SELECTED EXCERPT →
Skip navigation

I recently revisited the silicon world of micro processing and its evolution since I wrote my book Build Your Own Server (McGraw-Hill 2003), and was fascinated by how computing is shifting from what was an integrated circuits and component based system architecture, with the central processing unit (CPU) at its core, to a more consolidated, embedded and integrated system processing unit (SPU), that improves overall computing performance rather than just processing power; an evolution that appears to have not only changed computing, benefiting software development, but also seems to have derailed Moore’s Law.

In 1975, during a meeting of the IEEE International Electron Devices Meeting, Gordon Moore stated that based on the increasing die sizes, reduction in defective densities and the simultaneous evolution of finer and smaller dimensions, “circuit density-doubling would occur every 24 months.” Although Douglas Engelbart had a similar theory in 1960 and David House of Intel factored in the increasing performance of transistors and transistors counts, the fact that “micro-processing performance would double every two years” has come to be known as “Moore’s Law.”

 

Moore’s Law is an important consideration in any traditional system architecture that uses a central processing unit (CPU), surrounded by multiple system components. Encryption and cryptography, compression and decompression and any data transmissions uses processing power. The more complex the intelligence, the more GFLOPS of processing power that is required. GFLOPS is a measure of computer speed; a gigaflop is a billion floating-point operations per second.

EXCERPTED RECORDS →
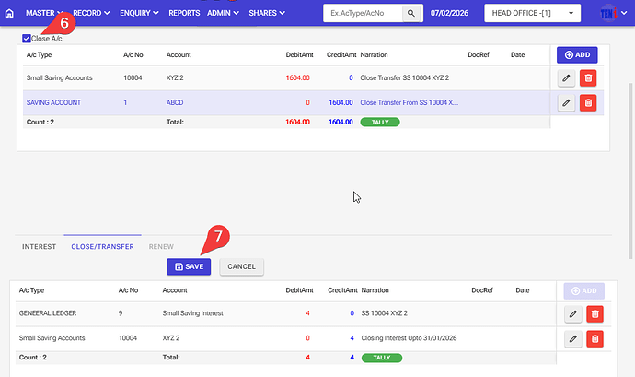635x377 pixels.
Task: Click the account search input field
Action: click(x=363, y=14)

--

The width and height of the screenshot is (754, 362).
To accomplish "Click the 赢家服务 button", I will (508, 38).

PROBLEMS TO WORK ON →
(a) Reproduce the article on Moore's Law from "Skip navigation" up to and including "derailed Moore’s Law.".
(b) Pick up the article on Moore's Law after its last sentence and keep writing it.
The rows are taken from a different source than the article on Moore's Law.

SOLVED TASKS →
(a)
Skip navigation

I recently revisited the silicon world of micro processing and its evolution since I wrote my book Build Your Own Server (McGraw-Hill 2003), and was fascinated by how computing is shifting from what was an integrated circuits and component based system architecture, with the central processing unit (CPU) at its core, to a more consolidated, embedded and integrated system processing unit (SPU), that improves overall computing performance rather than just processing power; an evolution that appears to have not only changed computing, benefiting software development, but also seems to have derailed Moore’s Law.

(b)
The table below identifies the increase of CPU speed every two years, beginning in 1998, using simple desktop processors. Column A is the year. Column B shows the theoretical leap in processing speed from two years prior, while Column C shows an example of a real-world CPU released that year. Column D is the multiple of the previous processor speed. For example, in the year 2000, processing speed more than doubled from about 233Mhz to 500Mhz. Column E is the processing speed of an identified make and model CPU (listed in Column J). Column F presents the Front Side Bus (FSB) speed (more on this later) and then the Direct Media Interface (DMI), where the processor embedded the FSB for better performance between the CPU, memory and the video graphics hardware accelerator (see F1-6 versus F8-10).

Columns G through I shows the evolution of the internal CPU Cache, used to store repetitive tasks within the CPU rather than reaching out to RAM, for even faster recall. Column K shows the number of transistors within the CPU.

 

table 1.jpg


I believe in order to explain the significance of these changes; one must understand how personal computers work. A personal computer was a system of various components that served specific functions. This was primarily because of size limitations of integrated circuits (180 nm in 2000, down to 10 nm today).

 

I’ll try to make this as painless as possible.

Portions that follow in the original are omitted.